Reproduce the material below word for word, from the line with "The width and height of the screenshot is (1596, 963)." through the line with "click(x=67, y=57)", and leave the pictures out of your reply.

* Records supplied
.....

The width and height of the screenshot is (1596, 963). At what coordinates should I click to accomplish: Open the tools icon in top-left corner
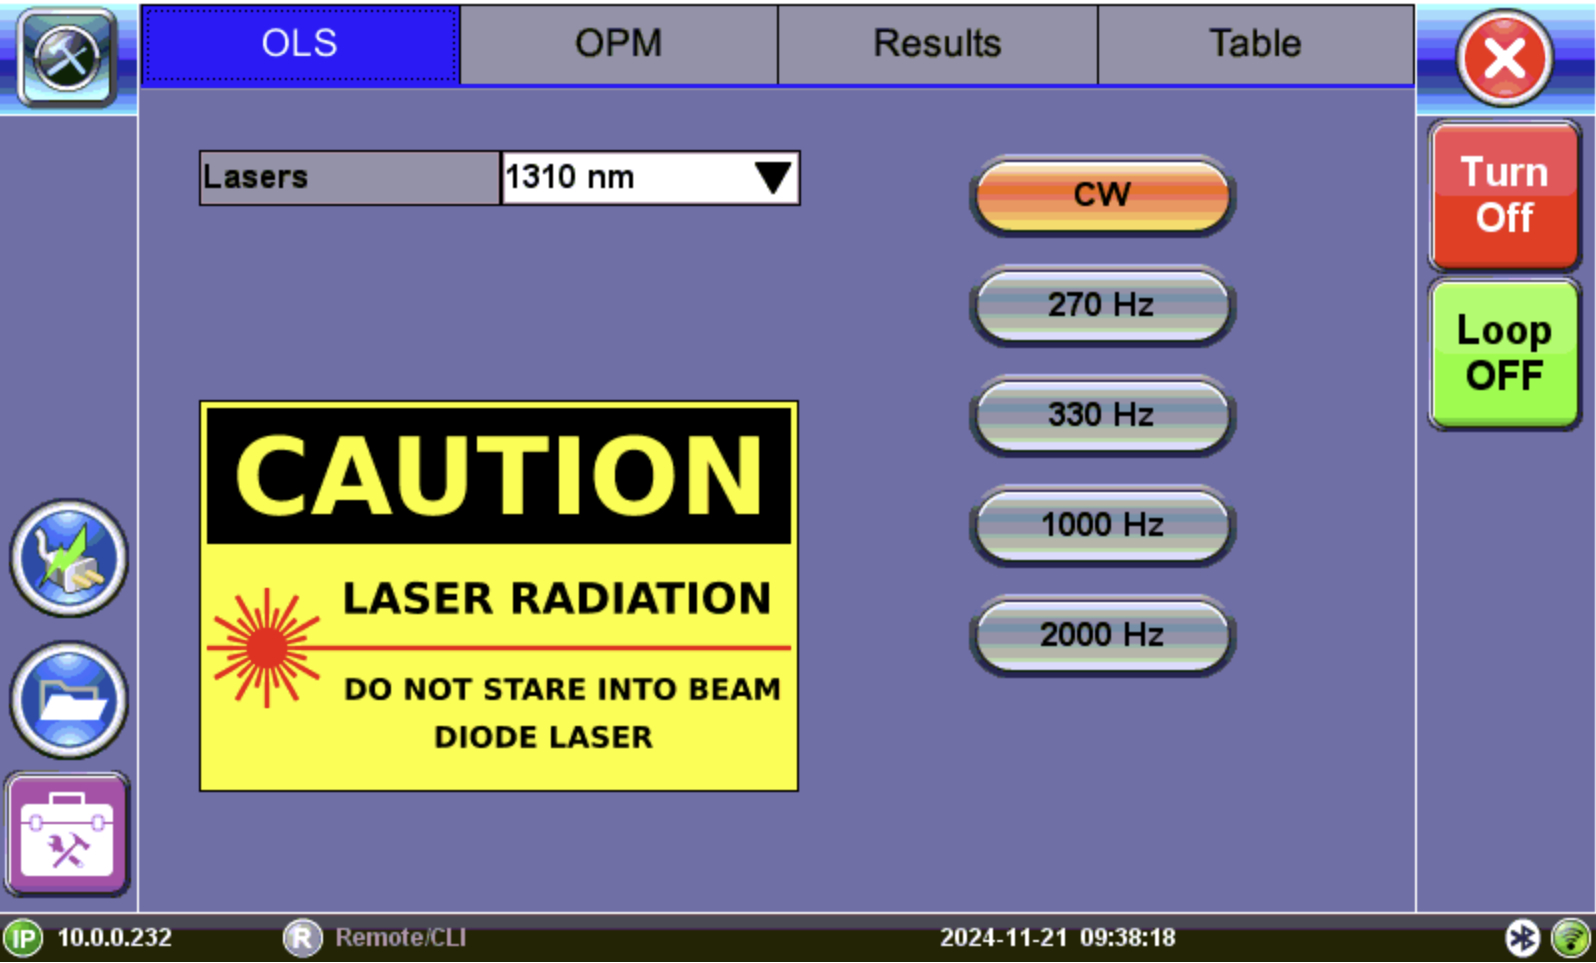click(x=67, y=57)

.....

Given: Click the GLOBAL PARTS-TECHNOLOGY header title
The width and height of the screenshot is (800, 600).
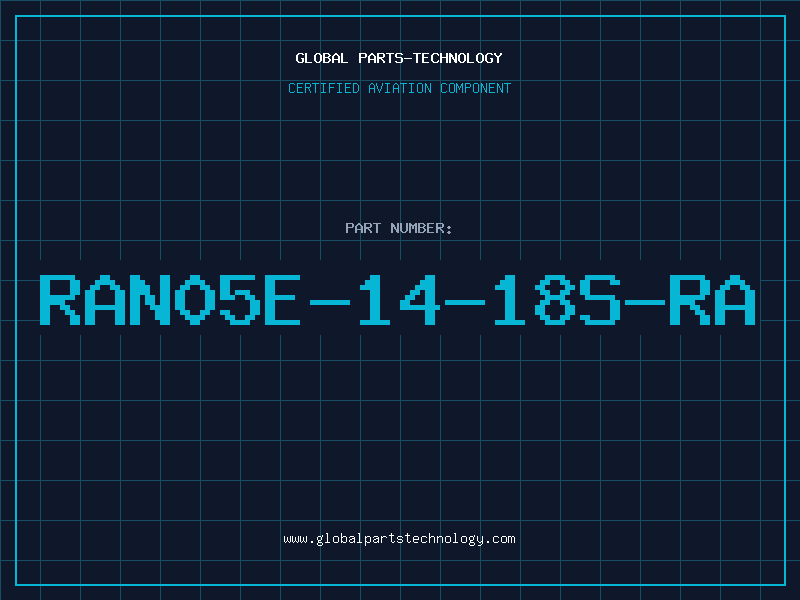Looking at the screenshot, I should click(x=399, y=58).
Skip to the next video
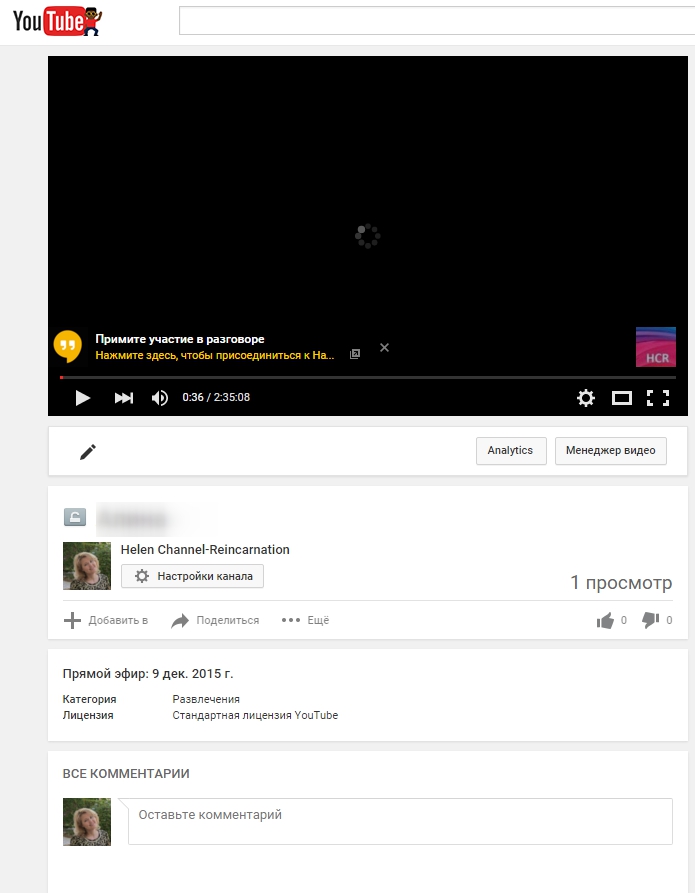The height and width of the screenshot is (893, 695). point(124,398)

.....

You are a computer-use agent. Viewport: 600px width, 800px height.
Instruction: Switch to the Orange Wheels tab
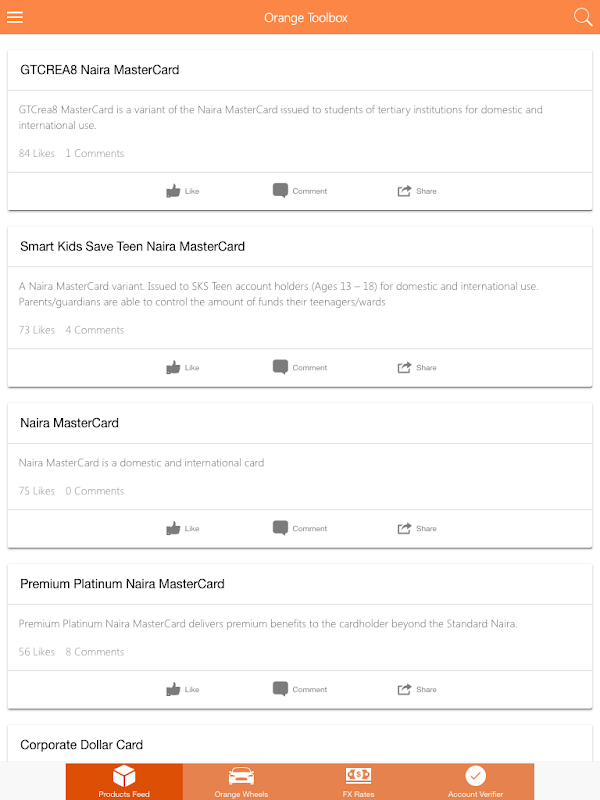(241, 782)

.....

* Solved problem
The width and height of the screenshot is (1596, 963). At what coordinates should I click to accomplish: Open the tools icon in top-left corner
click(x=67, y=57)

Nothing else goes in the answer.